__Exercise goal__: Transcribe exactly the entries from the "The width and" line to the end, both included, minus pictures.

__Data supplied__:

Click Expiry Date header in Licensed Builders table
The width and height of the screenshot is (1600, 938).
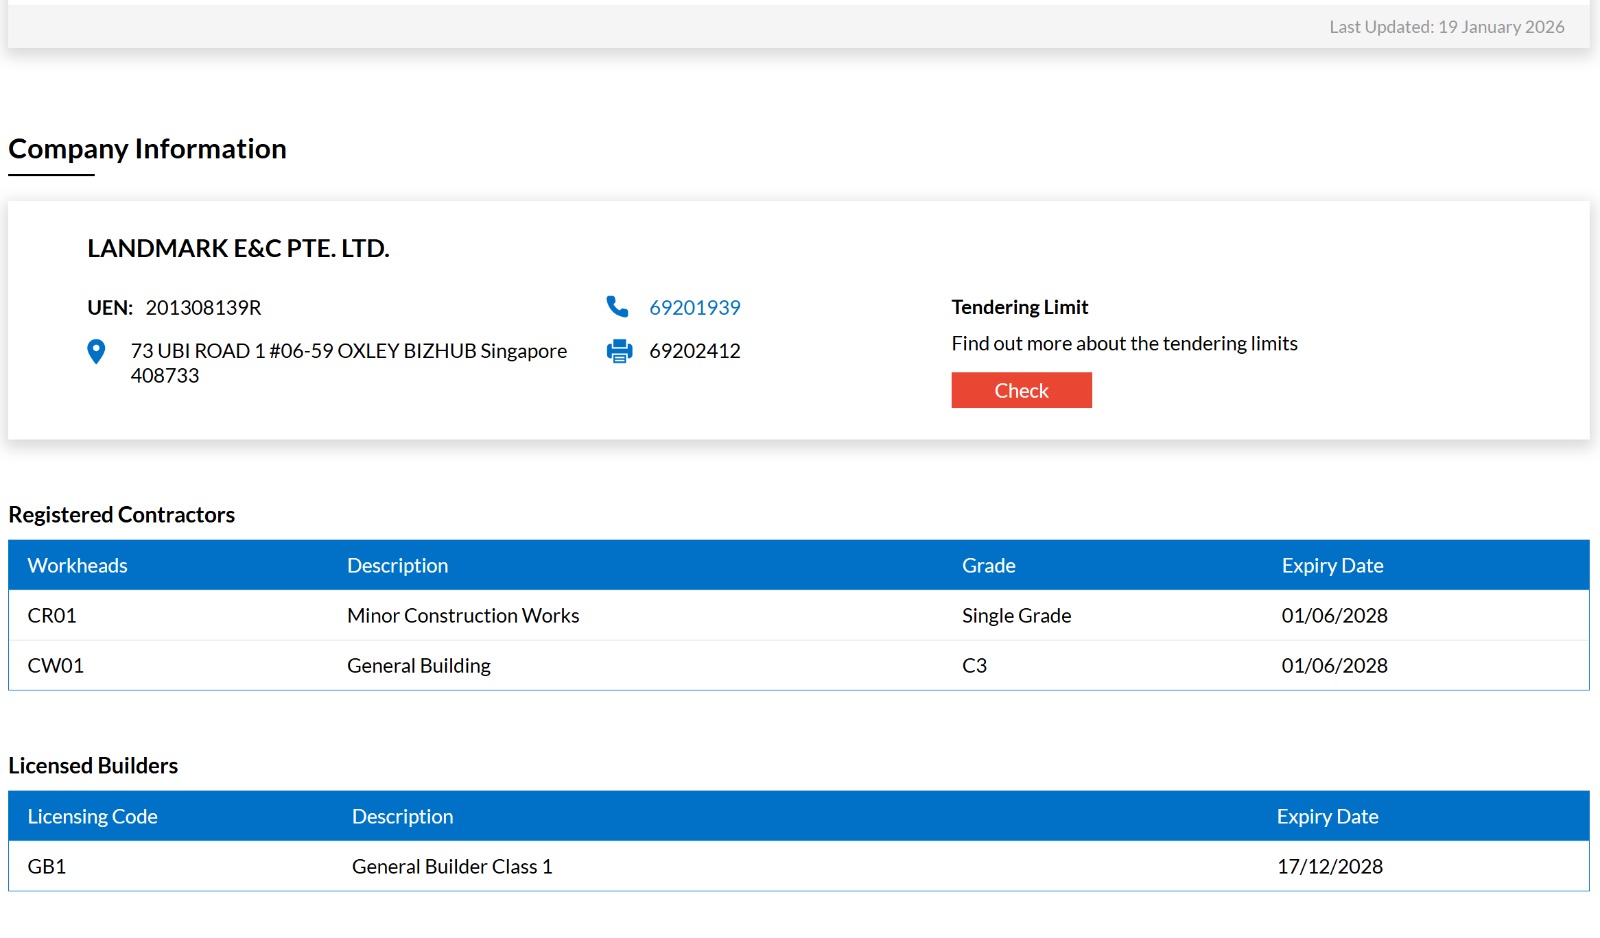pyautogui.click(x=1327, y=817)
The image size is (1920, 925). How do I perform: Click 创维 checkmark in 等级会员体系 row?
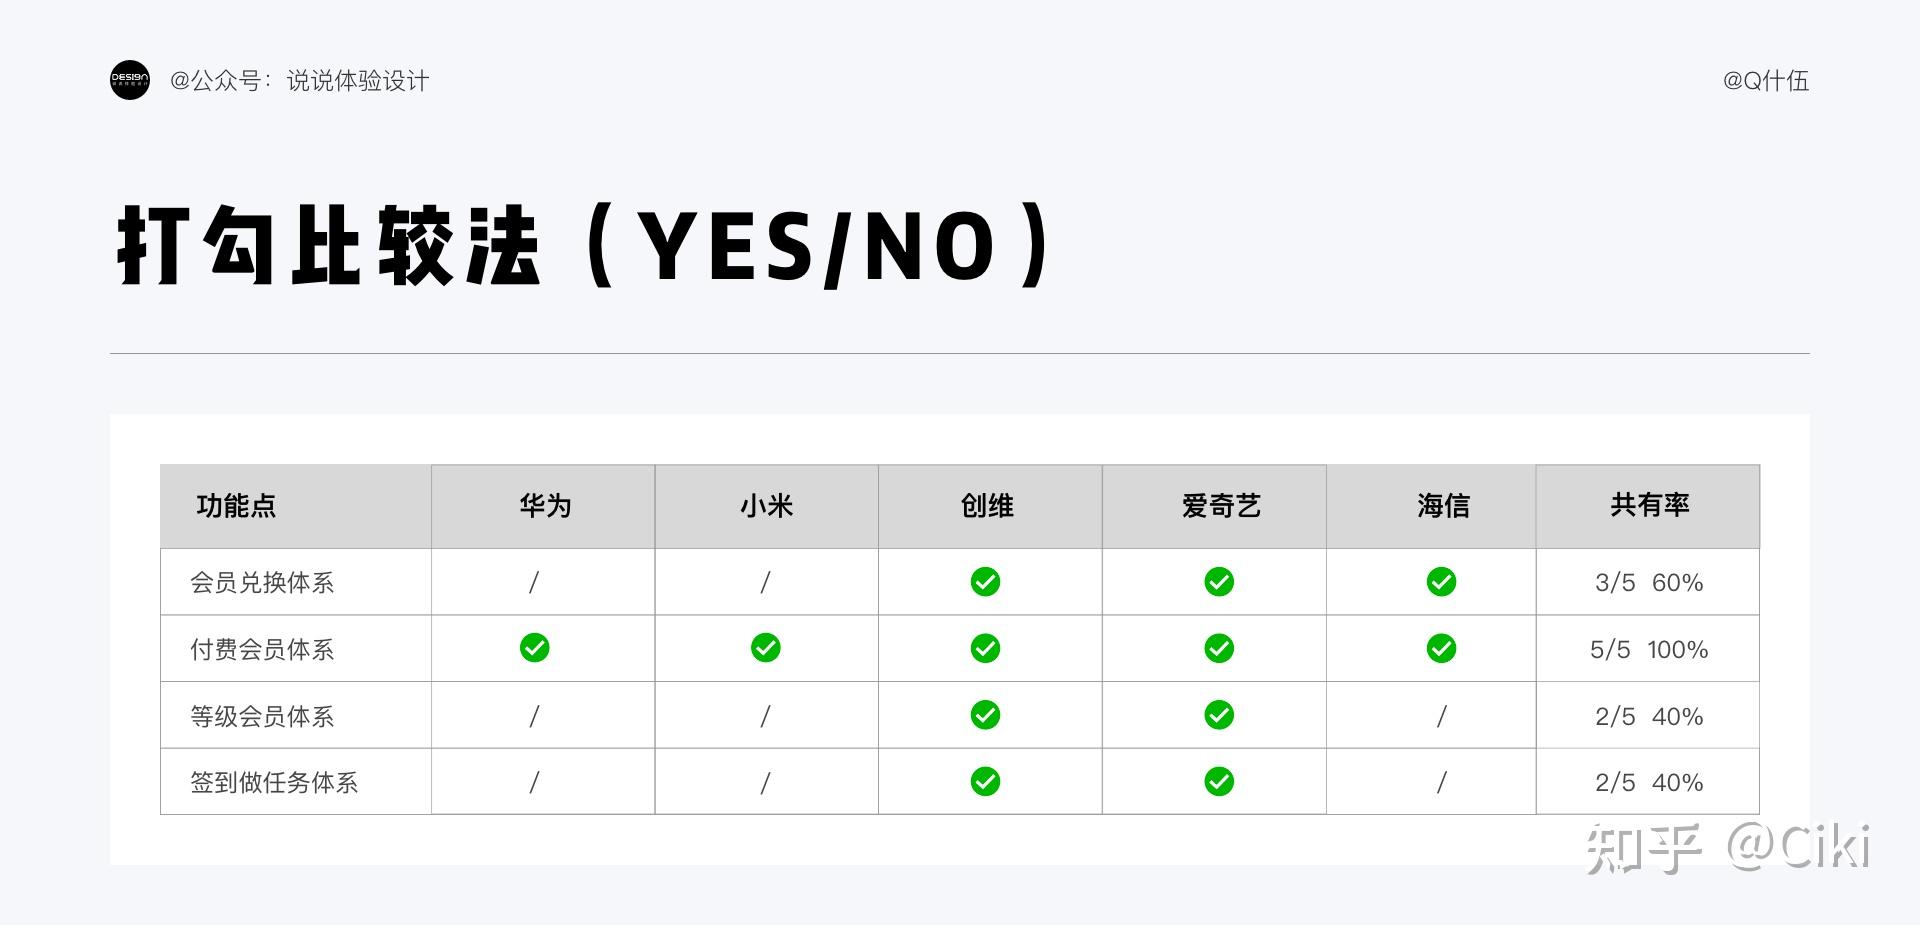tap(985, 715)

__Answer box__:
The width and height of the screenshot is (1600, 938).
pyautogui.click(x=1327, y=817)
The image size is (1920, 925). How do I perform: Click 创维 checkmark in 等级会员体系 row?
tap(985, 715)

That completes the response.